NEW YORK — The soda wars appear to be shifting to another corner of the beverage industry — sparkling, flavoured waters.
A report released Monday shows U.S. soda sales fell at an accelerated pace last year, extending a streak of declines that began in 2005. But people are apparently developing a taste for another type of sweet, carbonated beverage.
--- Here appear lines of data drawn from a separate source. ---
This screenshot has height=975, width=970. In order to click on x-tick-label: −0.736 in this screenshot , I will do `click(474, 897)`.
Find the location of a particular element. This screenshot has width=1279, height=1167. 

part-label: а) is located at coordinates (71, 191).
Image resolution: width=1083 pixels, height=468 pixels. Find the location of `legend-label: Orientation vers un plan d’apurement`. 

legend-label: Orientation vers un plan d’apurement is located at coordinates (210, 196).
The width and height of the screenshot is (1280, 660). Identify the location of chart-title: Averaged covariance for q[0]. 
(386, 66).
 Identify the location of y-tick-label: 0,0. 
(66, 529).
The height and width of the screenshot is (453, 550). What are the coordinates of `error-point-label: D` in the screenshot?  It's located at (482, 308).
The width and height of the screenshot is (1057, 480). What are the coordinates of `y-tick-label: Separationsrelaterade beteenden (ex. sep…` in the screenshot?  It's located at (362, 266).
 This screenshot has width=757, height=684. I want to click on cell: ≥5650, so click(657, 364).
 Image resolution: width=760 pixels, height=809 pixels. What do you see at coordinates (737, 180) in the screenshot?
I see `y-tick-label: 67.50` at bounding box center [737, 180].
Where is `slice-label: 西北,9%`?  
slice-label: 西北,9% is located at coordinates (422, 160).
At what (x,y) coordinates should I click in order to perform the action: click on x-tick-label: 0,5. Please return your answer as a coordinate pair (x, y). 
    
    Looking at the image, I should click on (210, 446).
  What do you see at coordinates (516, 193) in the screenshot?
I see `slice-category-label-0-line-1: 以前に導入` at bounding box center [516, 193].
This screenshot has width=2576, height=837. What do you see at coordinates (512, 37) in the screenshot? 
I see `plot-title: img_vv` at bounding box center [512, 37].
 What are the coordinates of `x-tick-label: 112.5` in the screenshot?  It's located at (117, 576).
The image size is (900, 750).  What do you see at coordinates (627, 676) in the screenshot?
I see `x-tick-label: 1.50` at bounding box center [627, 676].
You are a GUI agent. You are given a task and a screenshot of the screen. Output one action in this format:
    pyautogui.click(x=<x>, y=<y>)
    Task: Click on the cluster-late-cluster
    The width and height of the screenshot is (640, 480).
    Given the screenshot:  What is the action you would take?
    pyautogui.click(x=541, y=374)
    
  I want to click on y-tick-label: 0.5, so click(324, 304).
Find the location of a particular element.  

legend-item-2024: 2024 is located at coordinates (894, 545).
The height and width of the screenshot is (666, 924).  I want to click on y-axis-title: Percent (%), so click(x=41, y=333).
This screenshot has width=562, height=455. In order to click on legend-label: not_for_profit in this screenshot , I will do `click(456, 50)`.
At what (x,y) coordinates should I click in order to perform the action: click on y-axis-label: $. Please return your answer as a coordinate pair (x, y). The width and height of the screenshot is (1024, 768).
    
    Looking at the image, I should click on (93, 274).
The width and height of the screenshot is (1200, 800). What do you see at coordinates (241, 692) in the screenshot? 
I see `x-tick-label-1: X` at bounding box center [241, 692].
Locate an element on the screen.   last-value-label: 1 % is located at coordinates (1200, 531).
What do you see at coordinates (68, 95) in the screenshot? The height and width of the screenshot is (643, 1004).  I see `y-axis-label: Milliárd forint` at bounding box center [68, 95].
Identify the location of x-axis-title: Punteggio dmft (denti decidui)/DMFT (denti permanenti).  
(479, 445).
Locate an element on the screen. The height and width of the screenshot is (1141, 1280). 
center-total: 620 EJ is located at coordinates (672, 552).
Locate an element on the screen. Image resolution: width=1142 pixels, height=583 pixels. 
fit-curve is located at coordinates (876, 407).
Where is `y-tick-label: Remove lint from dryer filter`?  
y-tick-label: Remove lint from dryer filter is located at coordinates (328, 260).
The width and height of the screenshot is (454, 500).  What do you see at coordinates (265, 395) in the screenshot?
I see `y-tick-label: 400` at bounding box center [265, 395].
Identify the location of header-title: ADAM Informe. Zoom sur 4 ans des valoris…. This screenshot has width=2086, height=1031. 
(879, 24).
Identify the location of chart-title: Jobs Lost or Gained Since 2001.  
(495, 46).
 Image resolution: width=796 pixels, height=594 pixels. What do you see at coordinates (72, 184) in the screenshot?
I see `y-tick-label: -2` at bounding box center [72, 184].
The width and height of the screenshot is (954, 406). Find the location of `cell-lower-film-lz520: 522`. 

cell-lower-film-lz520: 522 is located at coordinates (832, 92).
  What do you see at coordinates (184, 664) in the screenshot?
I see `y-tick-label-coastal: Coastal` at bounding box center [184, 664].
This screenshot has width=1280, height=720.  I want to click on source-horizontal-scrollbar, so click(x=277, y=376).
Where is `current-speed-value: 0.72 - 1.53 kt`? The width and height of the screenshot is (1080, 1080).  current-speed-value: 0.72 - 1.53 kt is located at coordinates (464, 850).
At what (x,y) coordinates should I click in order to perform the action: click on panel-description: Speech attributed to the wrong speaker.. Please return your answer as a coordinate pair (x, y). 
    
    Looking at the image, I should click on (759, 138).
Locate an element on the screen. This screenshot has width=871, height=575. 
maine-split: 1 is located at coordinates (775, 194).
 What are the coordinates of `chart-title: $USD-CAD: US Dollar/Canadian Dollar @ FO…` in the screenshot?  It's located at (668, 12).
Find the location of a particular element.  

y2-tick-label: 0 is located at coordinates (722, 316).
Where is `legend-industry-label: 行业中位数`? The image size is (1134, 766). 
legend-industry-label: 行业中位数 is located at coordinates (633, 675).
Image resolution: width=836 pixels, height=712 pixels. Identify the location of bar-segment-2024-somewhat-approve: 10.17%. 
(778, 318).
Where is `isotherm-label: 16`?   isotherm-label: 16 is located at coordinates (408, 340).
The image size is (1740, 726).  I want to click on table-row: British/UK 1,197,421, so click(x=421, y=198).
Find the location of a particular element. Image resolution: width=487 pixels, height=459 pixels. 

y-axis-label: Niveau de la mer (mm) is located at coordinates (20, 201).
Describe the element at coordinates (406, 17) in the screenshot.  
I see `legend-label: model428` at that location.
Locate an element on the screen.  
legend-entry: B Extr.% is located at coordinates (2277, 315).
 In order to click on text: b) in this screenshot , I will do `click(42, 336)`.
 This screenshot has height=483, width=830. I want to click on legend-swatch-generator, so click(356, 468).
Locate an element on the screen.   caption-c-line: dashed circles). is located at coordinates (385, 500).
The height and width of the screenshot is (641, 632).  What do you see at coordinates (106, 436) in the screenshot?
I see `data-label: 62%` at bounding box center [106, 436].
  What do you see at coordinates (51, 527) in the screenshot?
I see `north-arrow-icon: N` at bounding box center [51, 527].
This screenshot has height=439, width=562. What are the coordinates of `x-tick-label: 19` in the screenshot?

Last year, a small brand called Sparkling Ice saw sales more than double to $302.4 million from the previous year, according to IRI, a Chicago-based market research firm. While still a tiny fraction of the broader soda industry, it represents striking growth from 2009, when sales were just $2.7 million. And it’s just one of the factors chipping away at the dominance of traditional sodas like Coke and Pepsi, particularly in the diet category.
Sparkling Ice drinks, which are labeled as “Naturally Flavoured Sparkling Mountain Spring Water,” come in a variety of fruity flavours and are made with the artificial sweetener sucralose, better known by the brand name Splenda.
Its success hasn’t escaped the attention of Coca-Cola Co. and PepsiCo Inc.
Coca-Cola introduced a line called Fruitwater last year that bears many resemblances to Sparkling Ice, including packaging in tall, clear bottles. A few months later, PepsiCo followed suit with Aquafina FlavorSplash, which also comes in a variety of fruity flavours.
The success of Sparkling Ice, which has zero calories, may also be among the reasons diet sodas are suffering steeper declines than their full-calorie counterparts. Last year, Diet Coke’s sales volume declined 6.8 per cent and Diet Pepsi’s declined 6.9 per cent, according to Beverage Digest. Industry executives have blamed the declines on people’s worries over artificial sweeteners. But Sparkling Ice is made with artificial sweeteners, as are Coca-Cola’s Fruitwater and PepsiCo’s FlavorSplash.
Exactly what differentiates the carbonated, flavoured waters from soda isn’t clear.
Theresa Eisenman, a spokeswoman for the U.S. Food and Drug Administration, said the agency doesn’t have a “standard of identity” for what defines a soda or a cola.